Em 1798, como fruto de uma campanha liderada pelo Capitão-general Antônio Manoel de Melo Castro e Mendonça, é iniciada a construção da tão desejada obra, no entanto, logo mais à frente abandonada dadas as enormes dificuldades técnicas e financeiras envolvidas, uma vez que o aterro, sob a tecnologia da época, implicava em cestos de terra e pedra transportados na cabeça de escravos sob as mais perigosas e insalubres condições físicas e ambientais dos mangues da Baixada. Calor úmido abafado e insuportável, mosquitos, animais peçonhentos, doenças próprias do ambiente, extenuante esforço físico, constituíram os fatores que afugentavam empregados assalariados e obrigavam que o empreendimento fosse essencialmente realizado pela mão-de-obra escrava.
Somente bem mais tarde, no ano de 1827, durante a administração de Lucas Antônio Monteiro de Barros, Presidente da Província de São Paulo, e sob o comando do notável engenheiro Daniel Pedro Muller, o Aterrado foi concluído, constituindo-se de 13km de aterro e 4 pontes, coincidente hoje com o que seria o eixo longitudinal da histórica Avenida Nove de Abril.
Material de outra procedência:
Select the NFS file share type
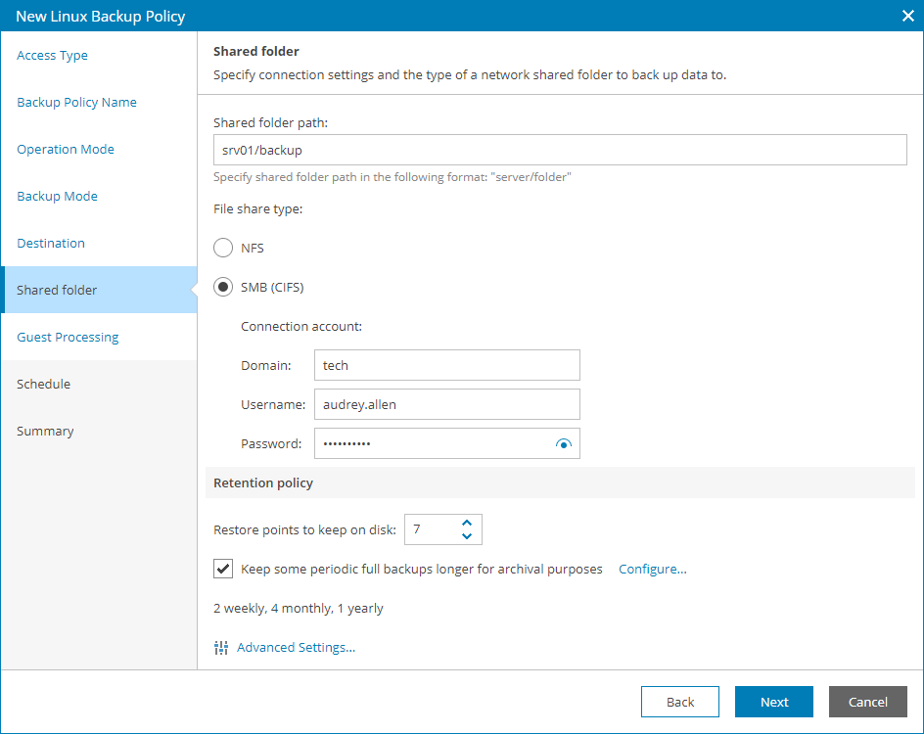 [223, 248]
Uma obra extremamente penosa e tecnicamente arrojada para a tecnologia da época, à qual, a vida humana de escravos e trabalhadores contratados pagou altíssimo preço.
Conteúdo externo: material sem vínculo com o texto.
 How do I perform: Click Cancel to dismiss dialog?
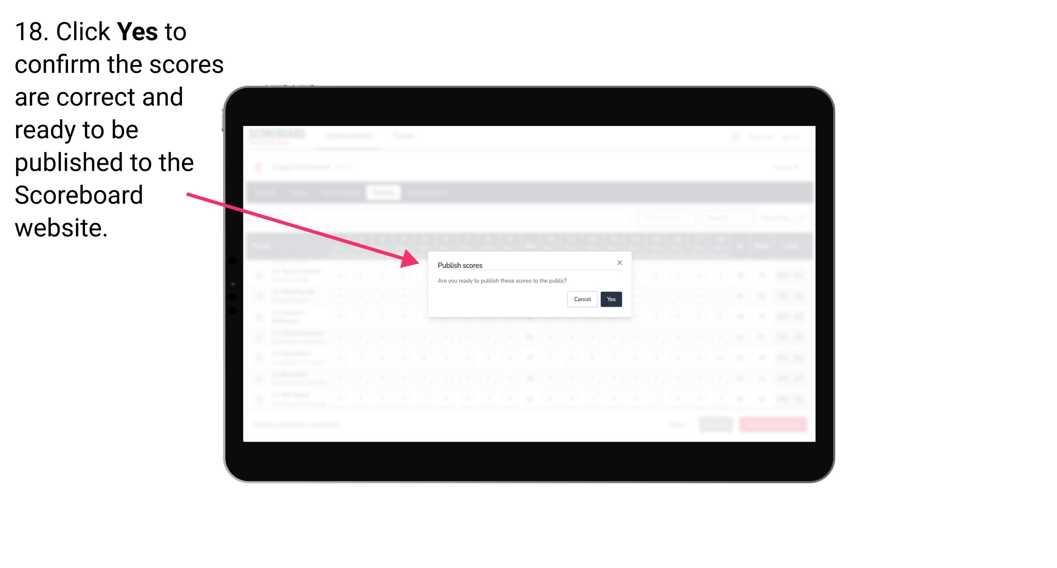click(583, 299)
Constituiu-se o Aterrado em uma das primeiras grandes obras da engenharia viária brasileira construída sobre solos moles. No caso, essencialmente camadas de argilas marinhas e continentais subaquáticas com baixíssima capacidade de sustentação. Pela tecnologia disponível na época, o Aterrado foi construído com o simples lançamento de solo e pedras provindos das bordas da Serra e de morros isolados. É provável que esse material de empréstimo fosse lançado sobre o terreno estivado, ou seja, coberto por paus trançados, de forma a melhor distribuir as pressões do aterro sobre os solos moles. Os serviços de reposição de material por afundamento brusco e recalques lentos do aterro, e mesmo por destruição de bordas pelas marés e rios, mostraram-se de dimensão tão inesperada para os construtores que as lidas com a reconstrução de aterro e pontes assumiram necessidade de gastos comparáveis à própria construção da tão necessária obra.
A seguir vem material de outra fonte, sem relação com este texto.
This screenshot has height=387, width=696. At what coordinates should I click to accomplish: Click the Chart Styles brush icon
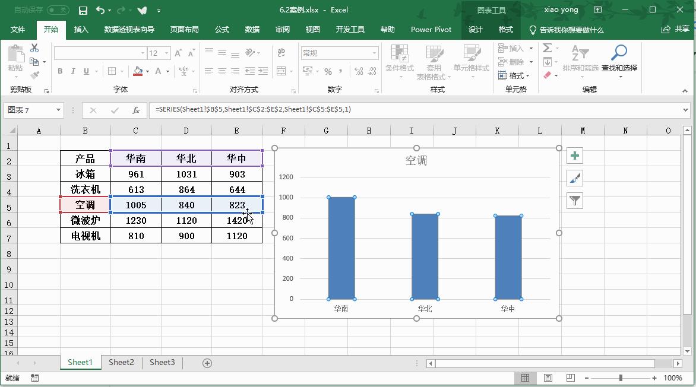point(574,177)
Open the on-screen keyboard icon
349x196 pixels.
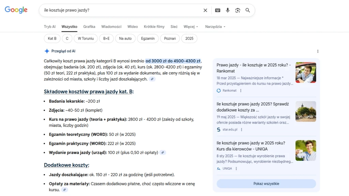[x=217, y=10]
Como ordem de grandeza da dimensão do cruel e insano trabalho humano aí alocado, pode-se calcular que o Aterrado, entre construção e manutenção, tenha consumido em seus trechos do pé-de-serra até a margem esquerda do rio Cubatão e da margem direita desse rio até proximidades do Porto de Santos, algo como 300 mil metros cúbicos de solo e pedras, o que resultaria em 10 milhões de cestos de solo e pedra individualmente carregados e lançados por ombros escravos.
Com a inauguração do Aterrado, Cubatão entra em um período de decadência pela perda de suas funções portuárias e alfandegárias. Cubatão ainda reteve as funções de posto de registro de mercadorias e pessoas que circulavam entre o planalto e o Porto de Santos, mantendo também as naturais instalações de um ponto de pé-de-serra, com seus armazéns, depósitos, currais e pastos para mulas, oficinas de carroções, etc. No entanto, a cidade só vai realmente recuperar seu ímpeto de desenvolvimento nas décadas de 20 e 40 do séc. XX, quando da instalação da Usina hidrelétrica Henry Borden, da Companhia Santista de Papel, da construção da Via Anchieta, culminando com a instalação, já na década de 50, da Refinaria Presidente Bernardes e da siderúrgica COSIPA. Estava enfim aberta a via que conduziria Cubatão a se tornar, em pouco tempo, um dos mais importantes pólos industriais (especialmente petroquímico) do país.
(Por Álvaro Rodrigues dos Santos(*),
AmbienteBrasil, 22/08/2007)
* É geólogo, autor dos livros "Geologia de Engenharia: Conceitos,
Método e Prática", "A Grande Barreira da Serra do Mar" e "Cubatão";
consultor em Geologia de Engenharia e Geotecnia.